Revenues from the company's US business were down 5 percent to $1.63 billion from $1.72 billion a year ago, while revenues from international markets were trimmed a fraction of 1 percent to $1.34 billion from $1.35 billion in Q2 2016.

BD's net income for the quarter rose to $344.0 million, or $1.58 per share, from $338.0 million, or $1.56 per share, a year ago. Adjusted EPS for the recently completed quarter was $2.30, beating the consensus Wall Street estimate of $2.23.

BD's R&D expenses rose 3 percent to $187.0 million from $182.0 million for Q2 2016, and its SG&A costs fell 1 percent to $724.0 million from $732.0 million. The costs for products sold was trimmed 3 percent year over year to $1.54 billion from $1.58 billion, while costs associated with acquisitions and other restructurings dropped 27 percent to $76 million from $104 million.

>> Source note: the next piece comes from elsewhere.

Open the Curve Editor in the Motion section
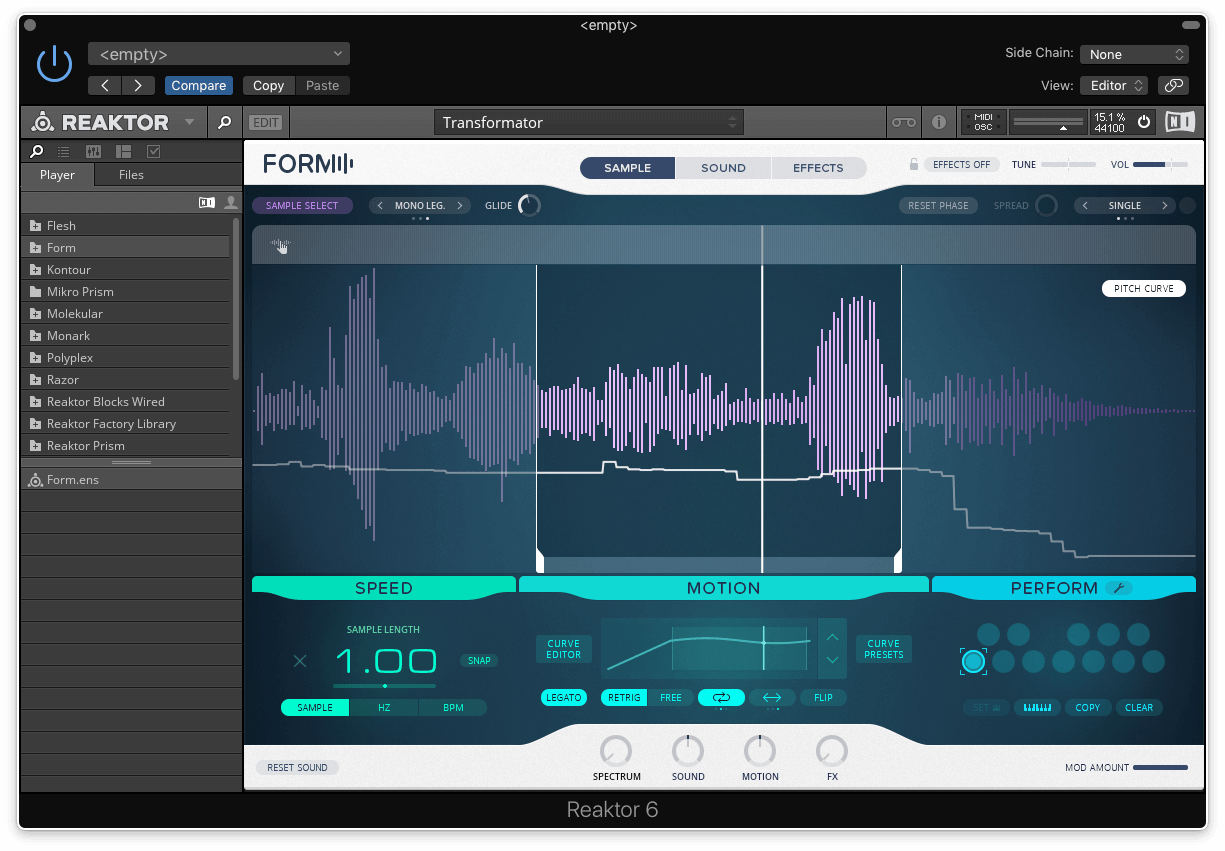Image resolution: width=1225 pixels, height=851 pixels. 563,649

BD said that it estimates an unfavorable impact to fiscal year 2017 revenues of about $50 million to $60 million and about $0.20 to $0.25 to adjusted earnings per share, as a result of a change in its accounting for revenue recognition. 

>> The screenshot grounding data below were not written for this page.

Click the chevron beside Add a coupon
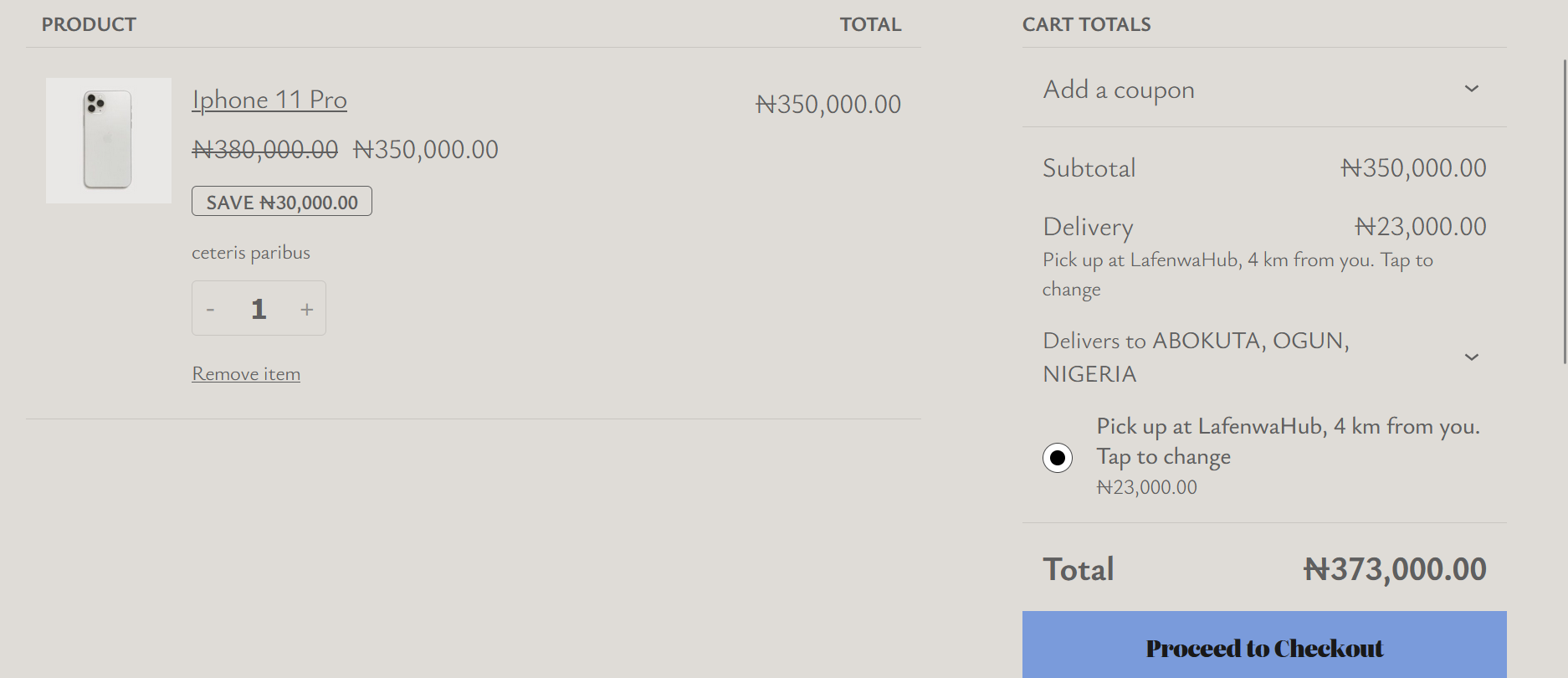This screenshot has height=678, width=1568. (1473, 90)
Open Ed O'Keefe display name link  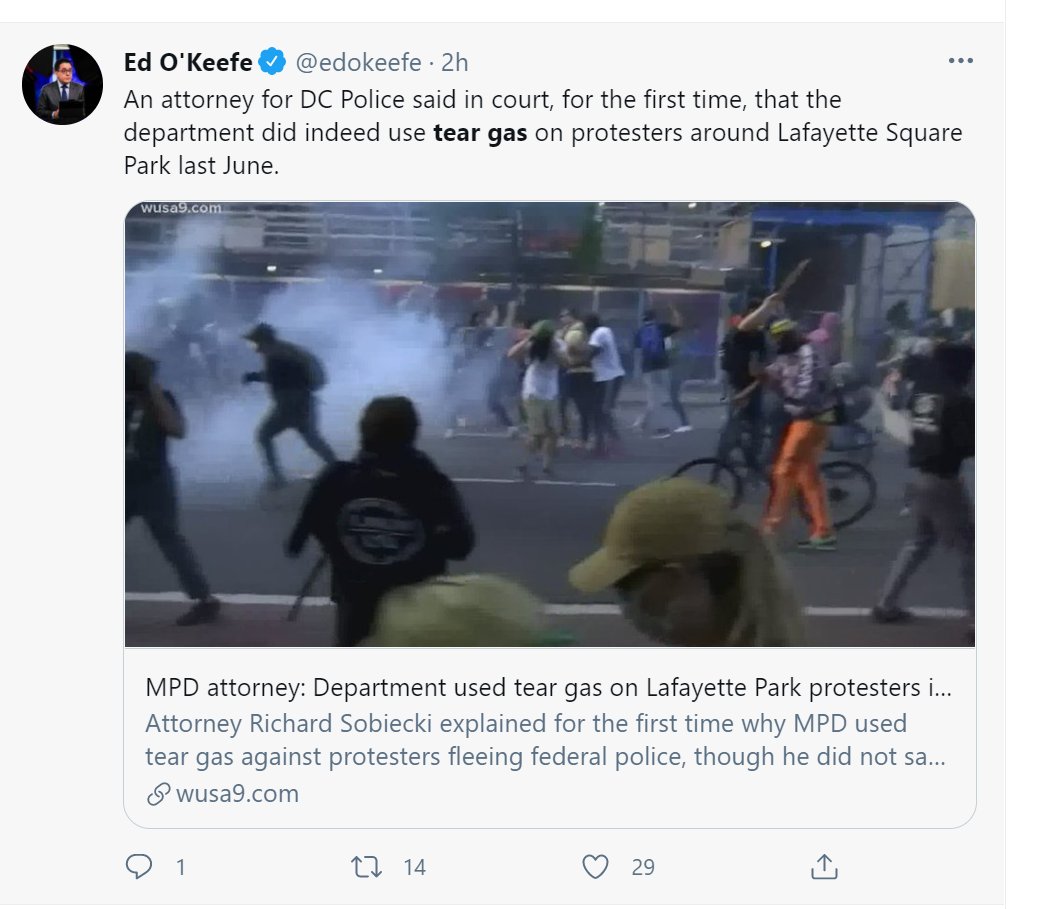point(188,62)
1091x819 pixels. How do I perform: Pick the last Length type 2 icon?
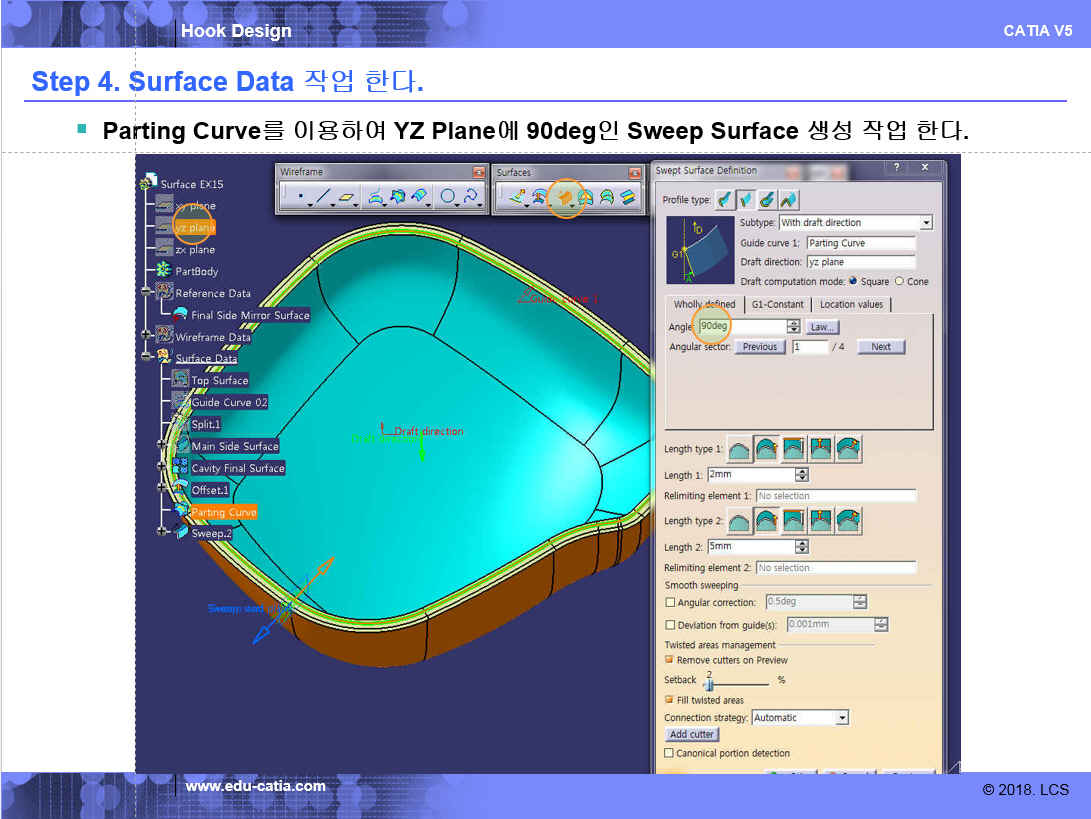[x=848, y=521]
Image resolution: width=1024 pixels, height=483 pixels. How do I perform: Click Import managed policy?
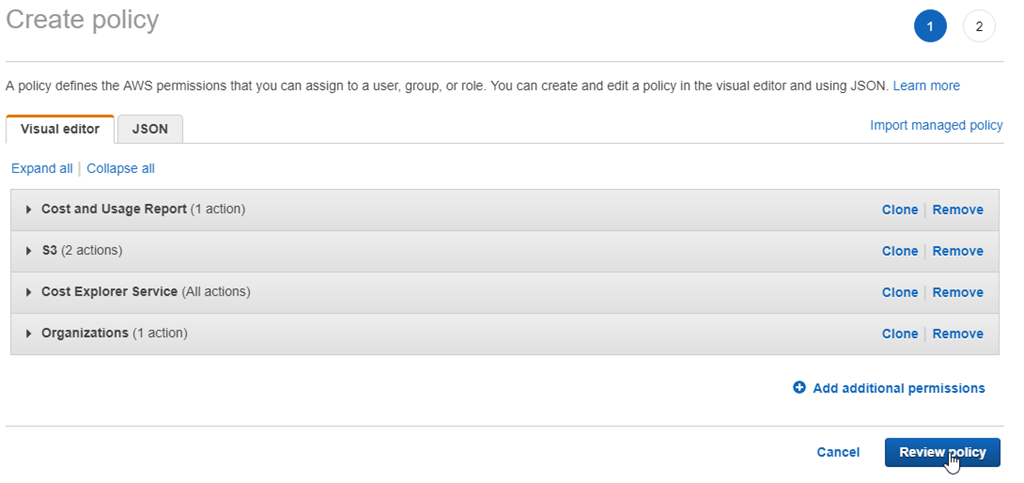pyautogui.click(x=936, y=125)
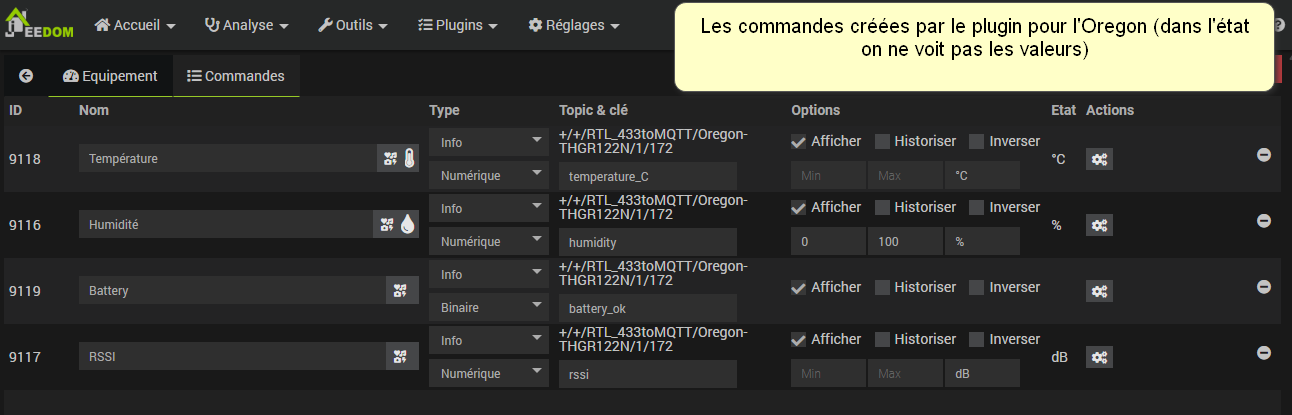
Task: Expand Binaire subtype dropdown for Battery
Action: click(x=489, y=308)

However, the firm noted that it continues to expect full fiscal year 2017 revenues to decrease 3.5 to 4.0 percent, as previously guided, primarily due to the divestiture of its respiratory solution business. BD expects that revenues for the full fiscal year 2017 will increase 4.5 to 5.0 percent on a comparable, currency-neutral basis that excludes respiratory solutions and other divestitures that closed in fiscal year 2016.

The firm said that it expects fiscal year 2017 diluted earnings per share to be between $7.73 and $7.83, which represents growth of approximately 72 percent to 74 percent. On an adjusted basis, EPS is anticipated to be in the range of $9.35 to $9.45.

BD shares were down almost 1 percent to $185.05 in afternoon trading on the New York Stock Exchange.